Should Greece recede from the euro, how much more could asset
values really decline. One might be justified in expecting market participants
pricing such a result into the current market. Perhaps what is also accounted into the market is the European Financial Stability Facility (or EFM) and IMF will cut
unspent capital to Greece, creating cash for others. Or, at least a reduction
in bailout money to Greece.
From a realistic perspective, Greek withdrawal could indicate
a full default on their bonds. Which brings an ultimate escalation of previous
principle reductions on Greek bonds created by the notorious Collective Action
Clause. Full default means no more payment. Implicating losses for deeply invested sovereign entities such as ECB, EFSF and the EU.
Greek withdrawal from the euro tells of a sovereign country
controlling its own currency. Meaning a sovereign does with its own
currency what it wants. Greek bonds issued as a euro country will have no more
value than what a new Greek country, under its sovereign currency, will give
them.
Such a course will grant Greece its own bankruptcy. Reality
is absorbed by knowing that in the EU, no structure exists for a country
declaring bankruptcy. Rather, the country reverts to its own sovereign currency
status, despite previous euro leverage, and will accept or decline what debts
and accounts the sovereign sees fit.
Therein resides the current economic isolation of Greece. No
entity wants to counter-party on those terms, save for the existing and
dedicated support structures of the EFSF, EU, ECB and IMF.
Some of the supporting funds named above were exempt from
previous CAC cuts on Greek bonds.....Should Greece chose to decline further
euro currency participation and monetize their debt, even the protected funds
could experience total loss associated with a full Greek default.
Unlikely is such a proposition in that Greece, even if on
their own currency, will want to maintain EU membership. Sustained EU
membership carries considerable value, especially when not a euro currency
participant, simply look at Hungarian issues.
Withdrawal from euro currency participation, while
maintaining a friendship with EU resources, seems more likely than Greece going
it alone. Median propositions are more probable than extremes. Still median propositions require negotiations between Greece and EU on how a new drachma translates into pre-existing euro debts, and new euro versus drachma payments.
Also potentially extreme is the concept of Greece ultimately
staying in the euro....Where Greece might consider such an approach, EU is
unlikely to see this as realistic. Too much of a chasm exists between Greece's
economic declines versus economic stability among leading euro zone countries.
Clashing with economic reality is Greece’s desire to assert
itself as a nation, a country with an originating place in Western
Civilization. Socially and politically, Greece's decision should be based upon the reason and logic still known as a foundation to civilization.
Overall, election results will not necessarily portend of a Greek exit.
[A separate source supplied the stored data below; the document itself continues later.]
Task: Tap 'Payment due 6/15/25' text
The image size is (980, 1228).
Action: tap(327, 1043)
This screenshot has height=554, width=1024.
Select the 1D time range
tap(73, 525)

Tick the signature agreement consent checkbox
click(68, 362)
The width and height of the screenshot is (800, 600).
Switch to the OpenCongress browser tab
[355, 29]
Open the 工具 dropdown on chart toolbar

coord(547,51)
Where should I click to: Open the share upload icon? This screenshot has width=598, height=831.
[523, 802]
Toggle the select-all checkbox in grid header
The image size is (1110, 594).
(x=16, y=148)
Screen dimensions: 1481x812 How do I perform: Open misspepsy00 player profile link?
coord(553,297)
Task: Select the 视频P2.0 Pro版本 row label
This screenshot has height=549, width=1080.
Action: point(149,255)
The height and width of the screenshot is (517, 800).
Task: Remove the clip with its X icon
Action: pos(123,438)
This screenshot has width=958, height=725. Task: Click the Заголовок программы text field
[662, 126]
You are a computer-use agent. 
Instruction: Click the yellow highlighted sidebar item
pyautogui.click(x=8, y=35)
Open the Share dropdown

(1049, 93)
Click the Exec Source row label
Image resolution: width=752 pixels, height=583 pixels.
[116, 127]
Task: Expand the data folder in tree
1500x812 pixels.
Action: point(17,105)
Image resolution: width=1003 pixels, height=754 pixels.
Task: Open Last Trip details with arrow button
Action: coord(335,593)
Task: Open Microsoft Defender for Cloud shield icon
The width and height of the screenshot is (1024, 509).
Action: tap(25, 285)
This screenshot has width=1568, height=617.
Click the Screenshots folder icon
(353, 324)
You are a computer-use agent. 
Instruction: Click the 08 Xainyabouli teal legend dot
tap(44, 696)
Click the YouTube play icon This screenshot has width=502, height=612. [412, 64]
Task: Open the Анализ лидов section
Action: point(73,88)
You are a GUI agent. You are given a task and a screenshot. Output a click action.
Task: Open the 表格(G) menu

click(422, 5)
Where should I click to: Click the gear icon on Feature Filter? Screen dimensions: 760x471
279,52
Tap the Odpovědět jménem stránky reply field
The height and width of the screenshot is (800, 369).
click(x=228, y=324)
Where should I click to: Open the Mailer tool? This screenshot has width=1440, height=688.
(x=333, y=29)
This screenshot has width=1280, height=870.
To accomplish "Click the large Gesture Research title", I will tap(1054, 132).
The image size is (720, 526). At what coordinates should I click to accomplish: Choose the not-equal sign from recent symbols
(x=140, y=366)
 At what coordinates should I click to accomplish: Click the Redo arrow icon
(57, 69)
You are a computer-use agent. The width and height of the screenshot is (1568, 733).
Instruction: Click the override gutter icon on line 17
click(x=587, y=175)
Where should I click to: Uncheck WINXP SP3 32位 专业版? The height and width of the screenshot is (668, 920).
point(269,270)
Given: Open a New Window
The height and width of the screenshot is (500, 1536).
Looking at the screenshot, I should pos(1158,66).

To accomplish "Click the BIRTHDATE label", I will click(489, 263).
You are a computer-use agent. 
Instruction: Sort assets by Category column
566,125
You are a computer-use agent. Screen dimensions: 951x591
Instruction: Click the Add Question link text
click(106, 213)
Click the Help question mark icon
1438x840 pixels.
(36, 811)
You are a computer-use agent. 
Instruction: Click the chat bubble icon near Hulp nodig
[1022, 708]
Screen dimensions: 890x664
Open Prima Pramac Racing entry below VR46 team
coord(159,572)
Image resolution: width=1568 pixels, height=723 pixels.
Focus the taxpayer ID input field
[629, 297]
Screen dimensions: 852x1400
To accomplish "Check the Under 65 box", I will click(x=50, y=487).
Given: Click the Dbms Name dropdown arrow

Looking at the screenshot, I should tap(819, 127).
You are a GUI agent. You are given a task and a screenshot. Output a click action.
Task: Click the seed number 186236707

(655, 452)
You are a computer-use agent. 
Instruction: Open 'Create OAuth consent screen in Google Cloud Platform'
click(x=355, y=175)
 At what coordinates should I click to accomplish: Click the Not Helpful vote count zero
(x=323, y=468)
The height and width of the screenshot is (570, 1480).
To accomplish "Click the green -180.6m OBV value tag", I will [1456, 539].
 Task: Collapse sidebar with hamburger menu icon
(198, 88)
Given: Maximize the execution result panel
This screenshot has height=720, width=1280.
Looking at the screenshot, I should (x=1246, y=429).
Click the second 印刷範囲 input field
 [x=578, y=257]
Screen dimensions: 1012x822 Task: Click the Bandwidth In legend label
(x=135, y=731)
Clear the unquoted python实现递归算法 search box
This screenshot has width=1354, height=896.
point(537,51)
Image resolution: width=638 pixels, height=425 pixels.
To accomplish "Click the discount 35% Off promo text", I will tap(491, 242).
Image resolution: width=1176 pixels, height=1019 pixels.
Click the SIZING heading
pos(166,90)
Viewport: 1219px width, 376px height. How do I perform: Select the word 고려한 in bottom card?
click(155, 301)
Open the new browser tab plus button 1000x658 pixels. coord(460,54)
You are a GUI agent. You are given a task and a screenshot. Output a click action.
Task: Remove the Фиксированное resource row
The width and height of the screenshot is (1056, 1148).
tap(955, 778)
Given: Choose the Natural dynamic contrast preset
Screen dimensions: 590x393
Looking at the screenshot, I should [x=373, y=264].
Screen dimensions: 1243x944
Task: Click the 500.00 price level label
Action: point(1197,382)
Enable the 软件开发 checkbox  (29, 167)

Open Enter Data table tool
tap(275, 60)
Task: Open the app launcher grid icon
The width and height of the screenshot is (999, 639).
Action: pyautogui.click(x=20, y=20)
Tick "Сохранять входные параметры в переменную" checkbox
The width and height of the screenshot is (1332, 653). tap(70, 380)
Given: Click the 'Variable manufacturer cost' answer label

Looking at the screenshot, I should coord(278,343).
Rather time will tell. When time knocks on the door, it makes good reason and
logic that Greece will decline further euro participation but will sustain EU
membership, with all implications and sustained benefits.
good EU PLAN B:
ReplyDeleteI)Let South be obrero / migrant workers for Euro's again.
This is how Eu once started.
II) Form the EU of willing high moral of the North.
North is 80% anyway.
Stop the debt AND flow free labour laws and south can pay.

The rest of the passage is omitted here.